## WHAT YOU ARE ASKED TO DO
Only some lines are wanted. Transcribe, exactly, the lines below from the line with "This screenshot has" up to and including the line with "Click the Select".

## LISTED ENTRIES
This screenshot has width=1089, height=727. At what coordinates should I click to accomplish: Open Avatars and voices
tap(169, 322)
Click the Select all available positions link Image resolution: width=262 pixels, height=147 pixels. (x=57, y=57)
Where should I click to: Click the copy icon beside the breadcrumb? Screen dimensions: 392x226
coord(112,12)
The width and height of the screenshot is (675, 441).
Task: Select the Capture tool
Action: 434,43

--

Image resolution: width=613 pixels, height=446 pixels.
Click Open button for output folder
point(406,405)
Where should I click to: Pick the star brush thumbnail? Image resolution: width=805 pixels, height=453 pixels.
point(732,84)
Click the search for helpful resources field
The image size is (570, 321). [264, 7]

## RESPONSE AREA
This screenshot has width=1089, height=727. At what coordinates should I click to accomplish: Open Avatars and voices
tap(169, 322)
Click the Select all available positions link Image resolution: width=262 pixels, height=147 pixels. (x=57, y=57)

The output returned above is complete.